It is, sadly - but not surprisingly - true!!
If you go to Google News and search "floods India", of the more than 5,000 links, only 4-5 are from Indian media. The figure is only indicative of the focus... even search on the websites of Indian MSM, the figures are telling...
Apparently, the media - and people - around the world are more aware and concerned about the Indian flood situation - which according to UN has affected close to 35-40mn people, has damaged or destroyed 1.28mn homes across 260mn hectares in more than 200 flood-affected districts, and is one of the worst flood disaster in recent history. UP, Bihar, Assam and Orissa are the worst impacted accounting for almost 24mn affected people (including 3mn children).
An article in New York Times reports:
- "The monsoon rains in India are a democratic force. When the skies open, the water pours on the homes of rich and poor alike.
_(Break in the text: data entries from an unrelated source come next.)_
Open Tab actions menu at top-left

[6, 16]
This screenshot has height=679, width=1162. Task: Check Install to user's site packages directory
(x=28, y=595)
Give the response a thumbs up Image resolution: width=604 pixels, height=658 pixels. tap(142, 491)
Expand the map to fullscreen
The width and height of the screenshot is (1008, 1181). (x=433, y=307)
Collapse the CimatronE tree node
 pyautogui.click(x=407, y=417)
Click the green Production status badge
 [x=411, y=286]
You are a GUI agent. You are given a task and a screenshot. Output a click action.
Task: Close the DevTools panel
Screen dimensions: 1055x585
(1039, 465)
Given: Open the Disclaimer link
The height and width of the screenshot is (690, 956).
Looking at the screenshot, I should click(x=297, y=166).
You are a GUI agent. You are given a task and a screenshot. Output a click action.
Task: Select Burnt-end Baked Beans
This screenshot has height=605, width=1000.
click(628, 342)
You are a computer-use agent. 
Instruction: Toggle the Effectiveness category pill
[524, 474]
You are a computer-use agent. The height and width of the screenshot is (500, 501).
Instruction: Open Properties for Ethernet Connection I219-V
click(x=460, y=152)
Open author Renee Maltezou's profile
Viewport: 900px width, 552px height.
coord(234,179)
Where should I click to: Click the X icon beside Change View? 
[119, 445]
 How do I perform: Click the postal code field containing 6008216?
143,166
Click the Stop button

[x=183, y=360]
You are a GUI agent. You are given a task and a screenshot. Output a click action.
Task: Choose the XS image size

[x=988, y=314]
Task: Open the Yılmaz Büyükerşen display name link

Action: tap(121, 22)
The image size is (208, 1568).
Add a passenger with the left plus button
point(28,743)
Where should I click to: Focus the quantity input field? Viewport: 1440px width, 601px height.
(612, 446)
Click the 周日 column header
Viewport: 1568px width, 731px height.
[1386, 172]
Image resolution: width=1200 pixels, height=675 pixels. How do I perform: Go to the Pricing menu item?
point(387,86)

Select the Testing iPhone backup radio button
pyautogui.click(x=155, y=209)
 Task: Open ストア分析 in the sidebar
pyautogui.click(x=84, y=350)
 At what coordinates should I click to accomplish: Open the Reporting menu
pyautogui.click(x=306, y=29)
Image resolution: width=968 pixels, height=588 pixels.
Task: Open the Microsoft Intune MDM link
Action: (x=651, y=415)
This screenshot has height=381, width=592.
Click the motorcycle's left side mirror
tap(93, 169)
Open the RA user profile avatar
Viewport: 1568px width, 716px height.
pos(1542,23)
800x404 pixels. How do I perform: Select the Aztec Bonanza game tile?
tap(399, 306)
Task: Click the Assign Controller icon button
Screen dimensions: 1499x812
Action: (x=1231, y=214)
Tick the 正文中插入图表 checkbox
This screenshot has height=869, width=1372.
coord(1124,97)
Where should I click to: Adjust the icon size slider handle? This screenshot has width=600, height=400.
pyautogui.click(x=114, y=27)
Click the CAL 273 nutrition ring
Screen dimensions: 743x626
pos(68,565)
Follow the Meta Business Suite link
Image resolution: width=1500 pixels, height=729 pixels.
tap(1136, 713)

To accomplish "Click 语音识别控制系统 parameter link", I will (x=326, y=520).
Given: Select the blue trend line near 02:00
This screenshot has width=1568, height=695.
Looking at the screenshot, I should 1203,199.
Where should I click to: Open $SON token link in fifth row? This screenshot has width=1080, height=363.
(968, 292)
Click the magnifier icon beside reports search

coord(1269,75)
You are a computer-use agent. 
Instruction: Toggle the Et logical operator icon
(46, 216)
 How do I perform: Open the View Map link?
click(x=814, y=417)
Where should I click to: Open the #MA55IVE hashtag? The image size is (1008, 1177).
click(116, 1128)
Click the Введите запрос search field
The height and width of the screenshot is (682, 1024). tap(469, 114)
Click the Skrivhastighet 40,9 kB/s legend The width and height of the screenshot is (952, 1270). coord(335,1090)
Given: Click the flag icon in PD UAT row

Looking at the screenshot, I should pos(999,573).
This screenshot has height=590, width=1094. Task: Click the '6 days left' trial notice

But after the deluge, the poor always suffer most.
....But for survivors, the real endurance test is just beginning. With crops destroyed and fields bloated with water, there will be no agricultural work for millions of landless laborers here for months, leaving them to rely on the sporadic support of aid agencies and government relief organizations.
...there are gradations within this poverty, and subclasses of richer and poorer.
The flood waters began receding in mid-August, replaced by a stinking, stagnant sludge, but villages remained cut off, and many of those houses that have re-emerged are uninhabitable. Hundreds of thousands of people are sheltered beneath bed sheets along raised highways, just inches away from the traffic, which grinds past, splattering them with mud. Life cannot yet begin again for most.... those with the least to lose had lost the most...."
...the article goes on to say:
- "At a national level, the plight of these flood victims arouses little compassion. In early August, when the United Nations declared the floods the worst in living memory, the miserable condition of the 31 million people affected in India was covered internationally but was neither front-page news in New Delhi newspapers nor featured on national news channels. Instead, bulletins were dominated by the sentencing of a Bollywood star to jail.
Such apathy is not unusual. Newspapers in India often neglect the suffering of the rural poor, more preoccupied with the triumphs of the emerging India than with the familiar stories of extreme hardship experienced by hundreds of millions of Indians living on the land."
In Prime Minister Manmohan Singh's 15th August Independence Day speech, this was the only mention about "floods":
- "I urge states to look upon water as a national asset and work to resolve inter-state disputes over water sharing with an attitude of give and take. It is only through a cooperative approach that lasting solutions can be found to recurring problems, like floods and drought. We should work together to prevent the destruction caused by the ravages of nature, like floods."
Needless to say that all the images in this post are not from India media!